Once upon a time, the Earth was a flat rectangular landmass. And there was no life. It was then that the sky lit up with meteorites falling from out of space.  Wherever they fell on the planet, a river was born, which flowed in all 4 directions (North, East, West, South), till the waters reached the edge of the Earth and simply fell off into space.

Now, these rivers crisscrossed and divided the one huge landmass into many smaller landmasses. 

Now the lifeless, want to know the number of landmasses on the planet after all the meteorites have fallen. 

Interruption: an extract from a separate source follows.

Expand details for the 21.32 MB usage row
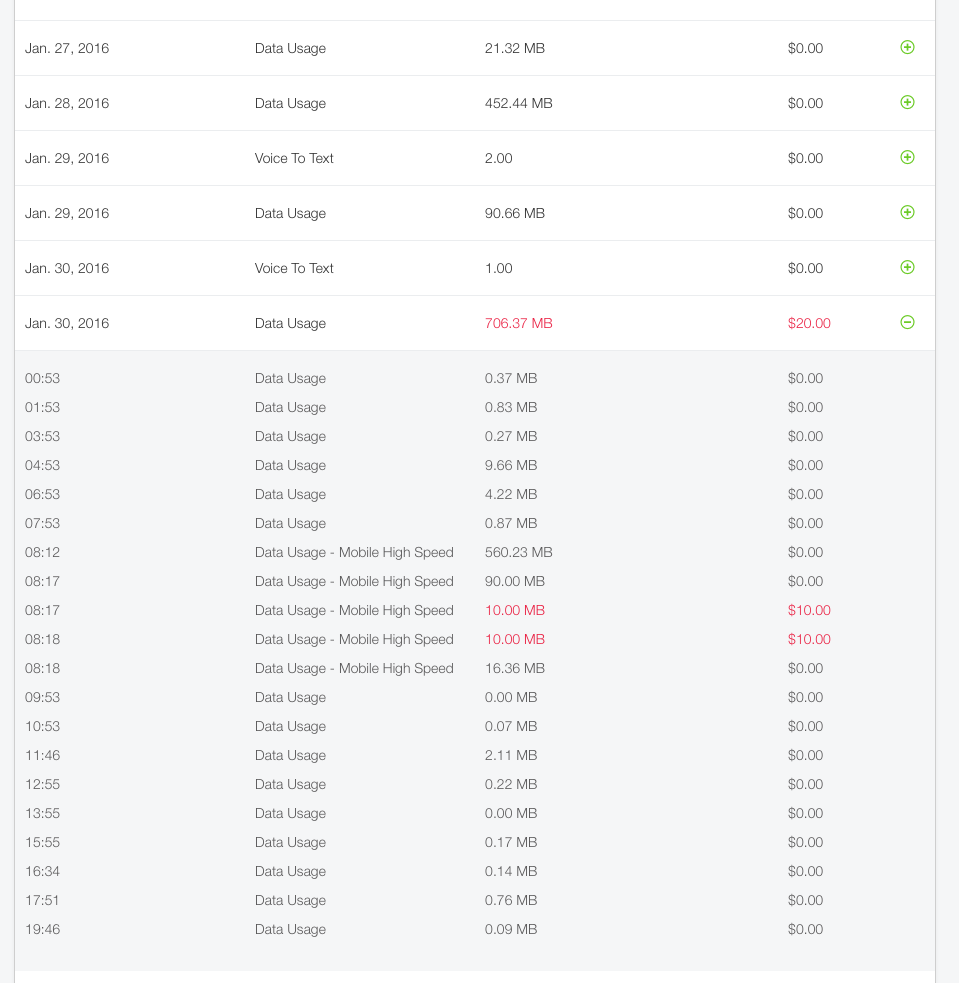 point(907,47)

They also want to know the area of the smallest and largest landmass.  Can you help the lifeless in this question?

Input:
First-line contains T which is the number of test cases.

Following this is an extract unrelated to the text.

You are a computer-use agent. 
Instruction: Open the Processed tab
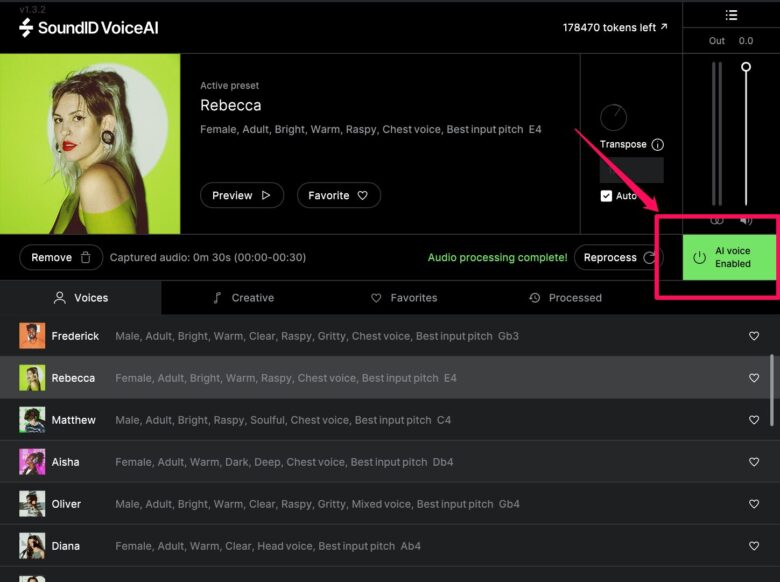(x=565, y=298)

The first line of every test case contains 3 integers N, M, Q where N and M are coordinates of the bottom right corner of the planet and Q is the number of meteorites.

The next Q lines contain the coordinates X, Y where each of the meteorites fell.


Output:
For each test case, output a line containing 3 integers indicating the number of regions, the minimum area and the maximum area.
#include <stdio.h>
#include <stdlib.h>
#include<math.h>
#define MIN 1000001
void quicksort( int b[], int low, int high);
int partition( int b[], int low, int high);
int main()
{
  int t,n,m,i,q,countx,county,region,minx,miny,maxx,maxy;
  scanf("%d",&t);
  while(t--)
  {
  countx=0;
  county=0;
  scanf("%d %d %d",&n,&m,&q);
  if(q==0)
  printf("%d %d %d\n",1,(n-1)*(m-1),(n-1)*(m-1));
  else
  {
  int x[q+2],y[q+2];
  for(i=0;i<q;i++)
  {
  scanf("%d %d",&x[i],&y[i]);
  }
  x[q]=1;
  y[q]=1;
  x[q+1]=n;
  y[q+1]=m;
  quicksort(x,0,q+1);
  quicksort(y,0,q+1);
  for(i=0;i<q+2;i++)
  {
  countx++;
  while(x[i]==x[i+1]&&i<q+1)
  i++;
  }
  for(i=0;i<q+2;i++)
  {
  county++;
  while(y[i]==y[i+1]&&i<q+1)
  i++;
  }
  region=(countx-1)*(county-1);
  minx=MIN;
  miny=MIN;
  for(i=0;i<q+1;i++)
  {
  if((x[i+1]-x[i])!=0&&((x[i+1]-x[i])<minx))
  minx=(x[i+1]-x[i]);
  if((y[i+1]-y[i])!=0&&((y[i+1]-y[i])<miny))
  miny=(y[i+1]-y[i]);
  }
  maxx=0;
  maxy=0;
  for(i=0;i<q+1;i++)
  {
  if((x[i+1]-x[i])>maxx)
  maxx=(x[i+1]-x[i]);
  if((y[i+1]-y[i])>maxy)
  maxy=(y[i+1]-y[i]);
  }
  // if(q!=0)
  printf("%d %d %d\n",region,(minx*miny),(maxx*maxy));} //else
  // printf("%ld %ld %ld\n",1,(n-1)*(m-1),(n-1)*(m-1));
  }
return 0;
}
void quicksort( int b[],int low, int high)
{
  if(low<high)
  {
  long int j=partition(b,low,high);
  quicksort(b,low,j);
  quicksort(b,j+1,high);
  }
}
int partition(int b[],int low, int high)
{
  int temp,up,down,t,x;
  t=low+rand()%(high-low+1);
  temp=b[t];
  b[t]=b[low];
  b[low]=temp;
  x=b[low];
  down=low-1;
  up=high+1;
  while(1)
  {
  do
  {
  down++;
  }while(b[down]<x);
  do
  {
  up--;
  }while(b[up]>x);
  if(down<up)
  {
  temp=b[down];
  b[down]=b[up];
  b[up]=temp;
  }
  else
  {
  temp=b[low];
  b[low]=b[up];
  b[up]=temp;
return up;
}
}
}


INPUT_1:
1
8  6  3
3  4
5  2
2  3

OUTPUT:
16  1  6


INPUT_2:
2
19  11  4
8  5
6  8
4  7
13  9
7  5  2
4  2
6  4

OUTPUT:
25  2  24
9  1  6


ILLUSTRATION

Executed using gcc